# Problem statement
Every record below needs to be set down exactly. Pictures do not belong in the copy.

# Exercise data
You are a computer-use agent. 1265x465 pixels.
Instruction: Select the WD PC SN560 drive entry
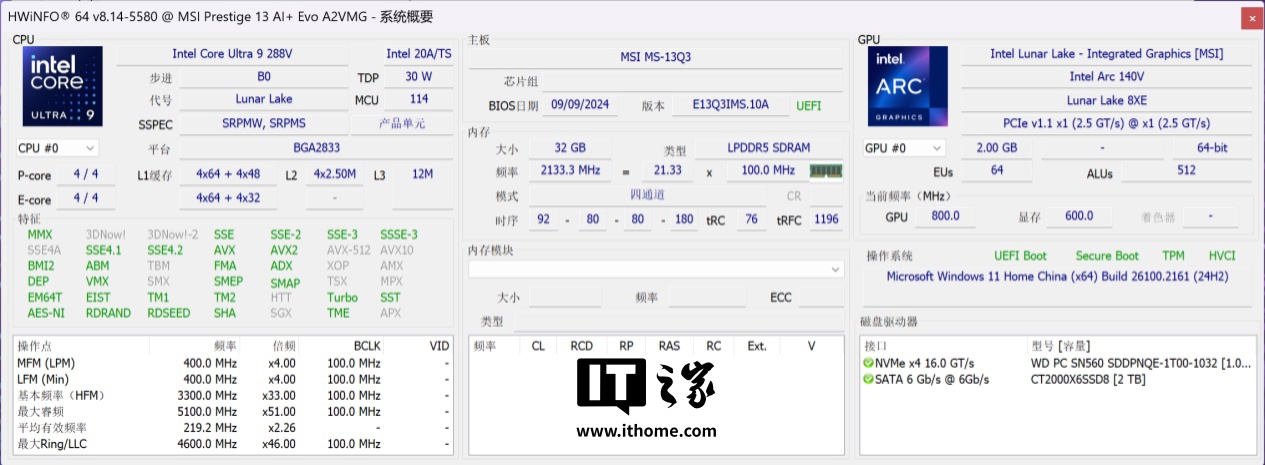1140,363
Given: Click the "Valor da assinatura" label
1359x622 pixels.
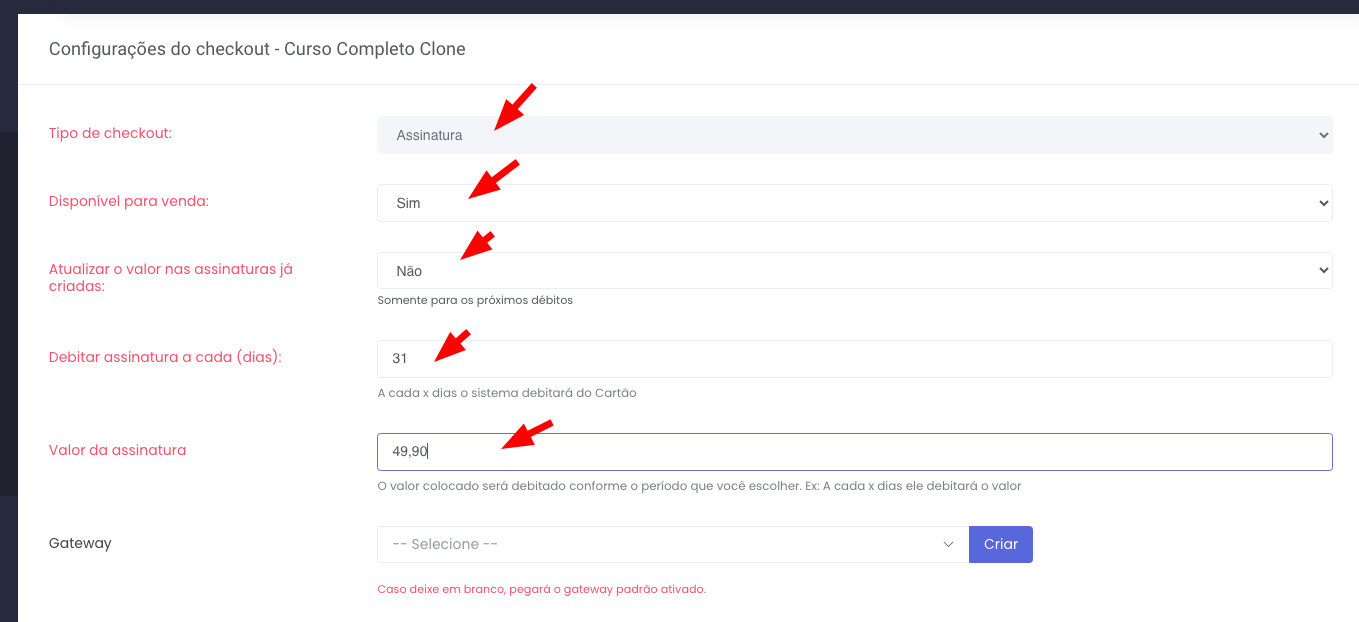Looking at the screenshot, I should [118, 450].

# Expected answer
You are a computer-use agent. 1265x465 pixels.
Instruction: Select the WD PC SN560 drive entry
1140,363
Given: Click the "Valor da assinatura" label
1359x622 pixels.
Looking at the screenshot, I should [118, 450].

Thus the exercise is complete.